21世紀型大恐慌が起きたら、日本もダメージを避けられないが、債権国日本の価値や購買力は相対的に上昇する。デジタル化、ネットワーク化により、地方分散経済が推進されるチャンスとなる。これから、農林水産業プラス4K(健康、観光、環境、教育)は成長産業の中心となるだろう。大都会から地方へ、民族大移動が起きるだろう。

終章、金融革命

太陽経済、田園からの産業革命を推進するためには、日本でも160兆円の公的年金GPIF、280兆円のゆうちょ銀行とかんぽ生命などの公的資金を不動産を含むインフラ投資にも回す金融革命が必要である。

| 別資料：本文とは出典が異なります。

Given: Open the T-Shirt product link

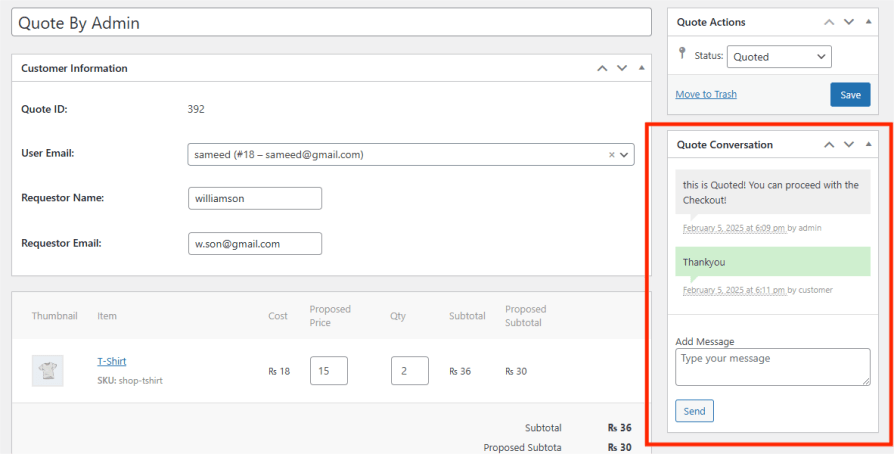Looking at the screenshot, I should click(111, 361).
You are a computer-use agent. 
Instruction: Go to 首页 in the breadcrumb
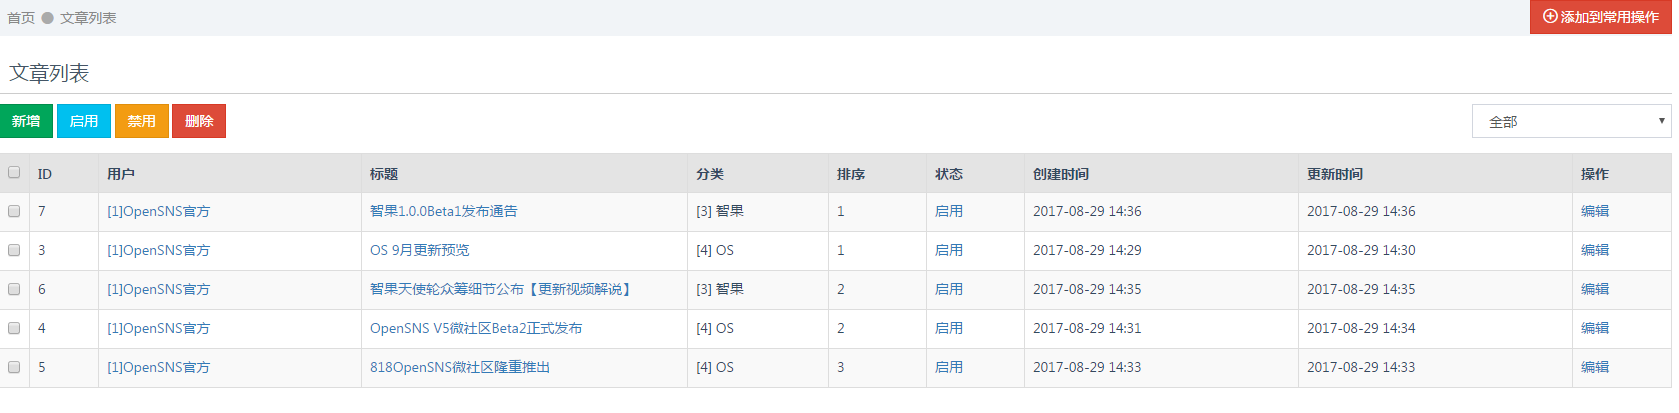click(x=21, y=18)
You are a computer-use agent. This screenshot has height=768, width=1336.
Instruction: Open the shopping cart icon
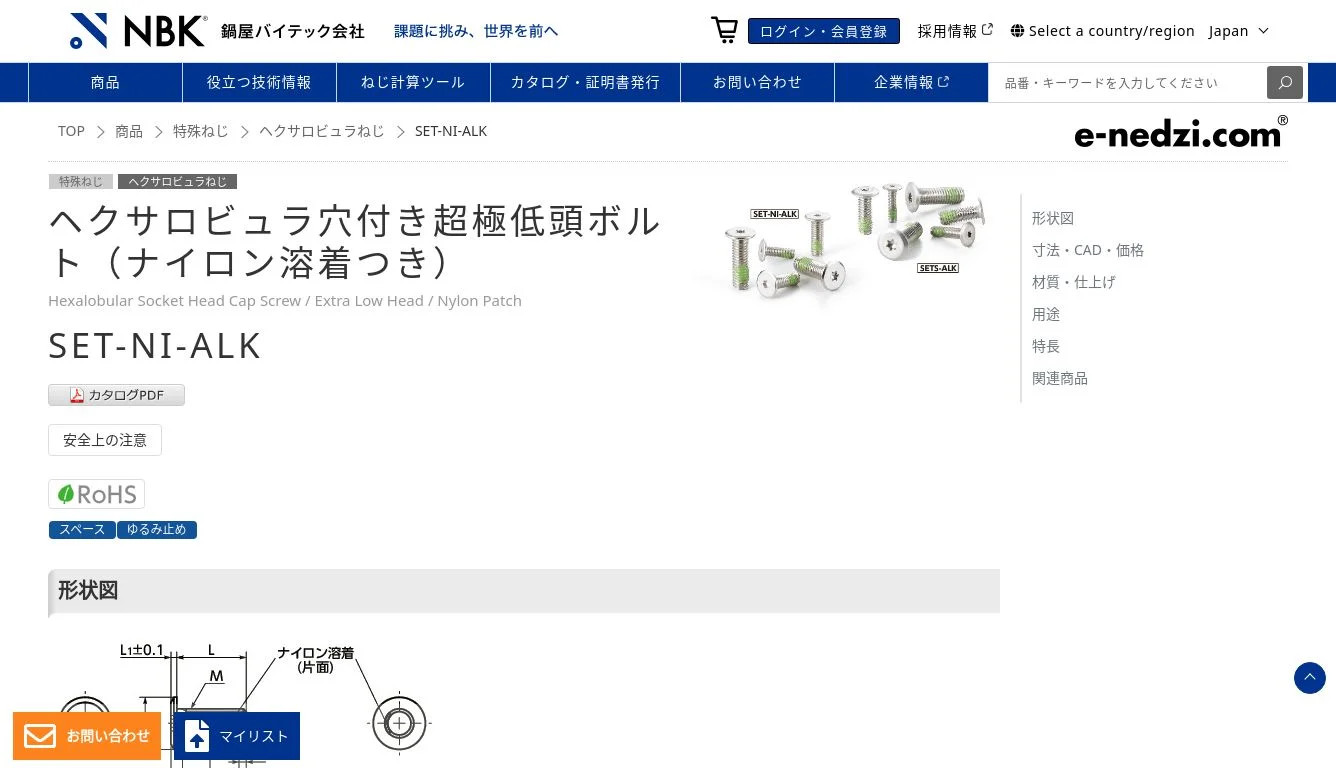click(724, 30)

シンガポールやカナダでは年金のインフラ投資が高い投資効率を実現し国民に利益を還元している。


著者の山崎養世さんは、太陽経済を推進するための団体を立ち上げて精力的に活動なさっています。

Screenshot of www.taiyo-keizai.com

これもまた、「新しい物語」を模索する試みのひとつでしょう。読んでいて、ジェレミーリフキンの「限界費用ゼロ社会」の「豊饒の角」「新ガンジー主義」を思い出しました。

シェアリングエコノミー、限界費用ゼロ社会

WTI原油マイナス価格

ダウ平均もナスダックも日経平均も史上最高値とか30年ぶり価格を連発していますが、景気循環の波は避けられないでしょう。主要国の政府と中央銀行は、景気循環の波を軽減するよりも、目下の経済対策を優先させる政策を取り続けています。

その必然の帰結として、次の景気後退も避けられないことになるわけです。シンギュラリティを乗り越えるためには、その手前で「大恐慌を乗り越える」必要があるということになります。